What’s the worst that can happen? You have to revert a patch. This is why you have revision control.

So, give them the keys on day one. But there’s a caveat here, which is the next item on my list:

Give constructive criticism

Nobody likes a patronizing pat on the head. Give constructive feedback. After thanking them, tell them patiently and kindly what they can improve. This shows that you consider them to be a contributor to a serious project, and not merely a statistic to report to your boss.

If you have a style guide, and they didn’t live up to it, point them to it, gently and kindly, and give them specific pointers on what they need to improve.

Don’t be one of those jerks that throws it back in their face with a nasty remark.

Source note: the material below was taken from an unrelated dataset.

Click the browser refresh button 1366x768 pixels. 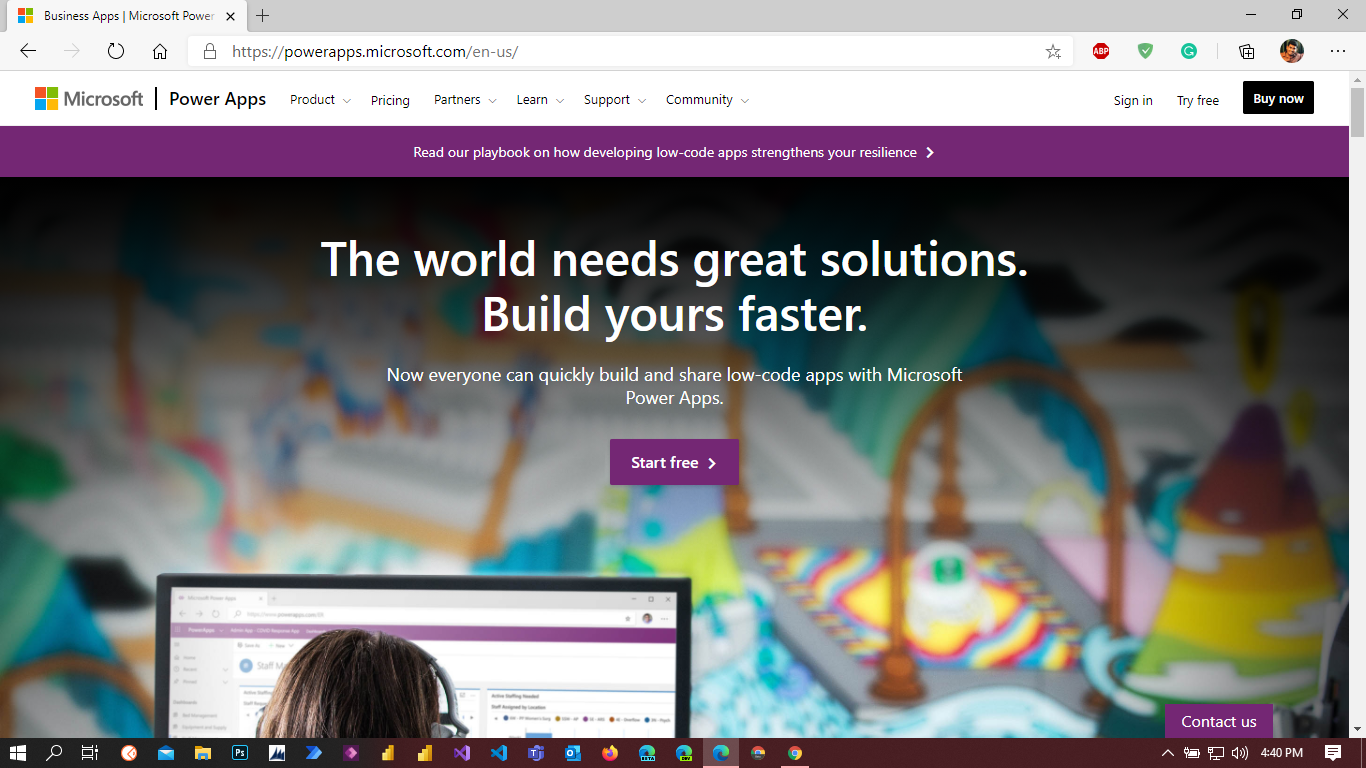115,51
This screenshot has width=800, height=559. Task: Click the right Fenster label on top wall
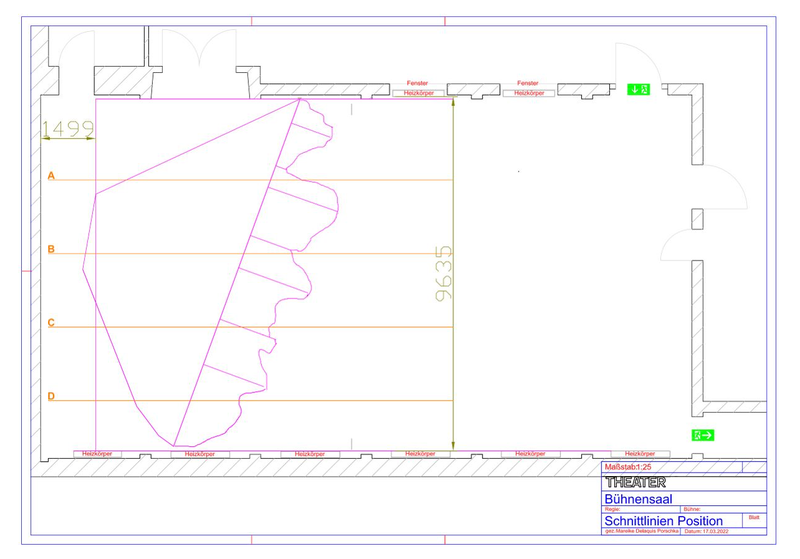[528, 83]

That will guarantee that they won’t come back. Remember that your goal is to retain new contributors, and train them up in the way that your project operates, not merely to act as a filter to keep out unfavorable contributions.

Ask them to do it again, with a specific request

People like to be asked. Asking someone, personally, to do a particular task, is much more effective than a shotgun “Hey, can someone …” sent out to an anonymous faceless mob on a mailing list.

Once someone has contributed something, that’s your opportunity to say, “Hey, I notice that you have some interest in the WhizBang feature, and Ticket 31245 is about that, too. Maybe you could take a look?”

Ask them to write about it

The new contributor experience is a rare and valuable thing. You don’t know what it’s like any more. You remember bits of it, but mostly you’ve forgotten, and become jaded with your second, third, and 700th contribution.

Encourage this new contributor to write about their experience. What was too hard. What was fun. What was unexpected, frightening, exciting. Who helped them. Who got in their way.

These are hugely valuable data points for your project. And they are also a great way to tell this new contributor that their input is valuable, and that you’re trying to make your project more welcoming.

And, of course, once they have written about it, share it with the developer community, along with the name of the contributor, and say, here are some ways maybe we can make this better for the next person.

Point them to the documentation

You have docs, and then you have hidden docs, and then you have the stuff that “everybody knows”. Steer this new contributor to the docs, and take the opportunity to turn the other two categories into actual docs.

Some of this will come out of the blog posts that these new contributors write. Some you will need to write yourself, based on their feedback of the new contributor experience.

This is tedious, but, remember, you’re making an investment in the next time. The better you make this process, the easier it will be for the next person, and the sooner you can pass this part of the job on to someone else.

Ask them to mentor the next new contributor

Ask them to turn that first-timer experience into mentoring another first-timer, as soon as possible. They’ll have the recent experience. They’ll know the potholes that you have long since learned to steer around. They’ll know which people in the community are helpful, and which ones are jerks, who you’ve long ago dismissed as “Oh, that’s just how Larry is.”